Deborah Ross

What backing singers are really thinking behind the ‘ooh, ooh, oohs’

Twenty Feet from Stardom is the kind of documentary you won’t want to end

[Getty Images/Shutterstock/iStock/Alamy] 
issue 29 March 2014

Have you ever looked at backing singers and thought: what is their story? Do they or have they ever prayed for their time to come? As they are going ‘ooh ooh, ooh ooh’ behind Kylie are they thinking, ‘I want to kill Kylie’? Do they mind that no one knows their name? Do they ever ponder why it’s so often white artists with black backing singers and never the other way round? I have often wondered about all this, and now realise if I’d stopped idling over such questions, got off the sofa and done some digging, I could now be in possession of an Oscar. I’m a fool to myself; I truly am.
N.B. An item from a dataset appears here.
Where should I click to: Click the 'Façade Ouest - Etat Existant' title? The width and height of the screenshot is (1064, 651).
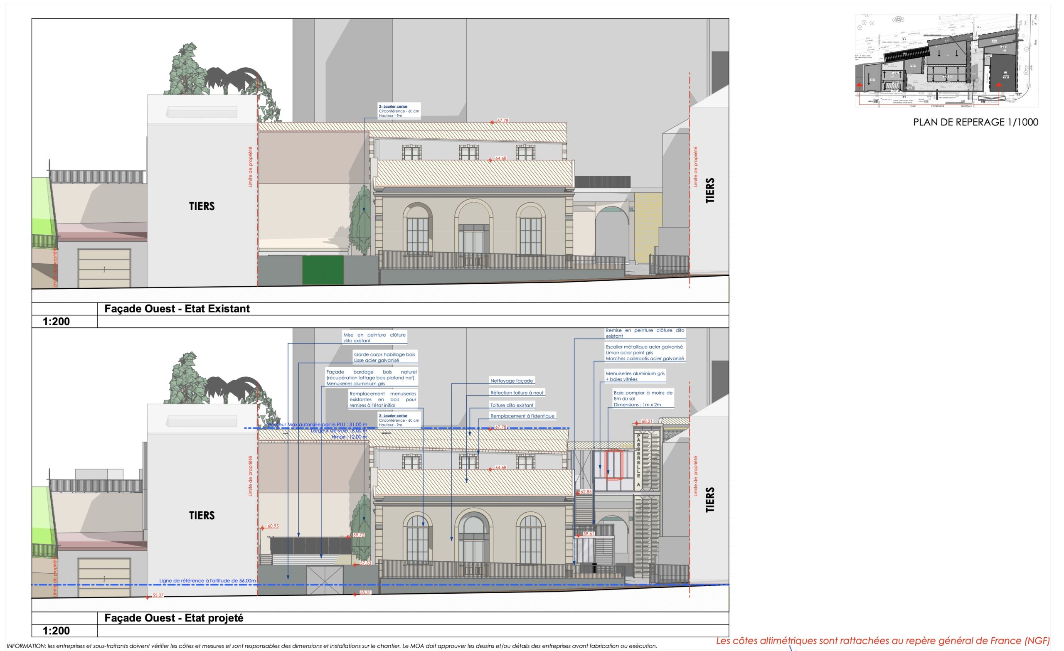177,309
So I did nothing, and cleared the way for Twenty Feet from Stardom, which did get off the sofa, and did dig around, and did win the best documentary Oscar — that is, my Oscar — but I’ve decided: no hard feelings, because it’s just such a wonderful film and, get this, actually feels too short at 96 minutes. When have I ever said that before? Almost never, that’s when. I even sat through to the end of the credits, which is something I never normally do, as I wanted to stay with the sound-track as long as I could. The soundtrack is bliss. The soundtrack will make your spine tingle. The soundtrack will ensure you never listen to the Rolling Stones’ ‘Gimme Shelter’ in the same way ever again. Or ‘Young Americans’. Or ‘Walk on the Wild Side’. And yet the soundtrack may even be the least of it. Yes, it will resonate, and you’ll probably come away with an earworm — I came away with ‘Da Doo Ron Ron’ as my earworm — but it’s the extraordinary women, and their stories, that will resonate the most.

The film’s format is not revolutionary.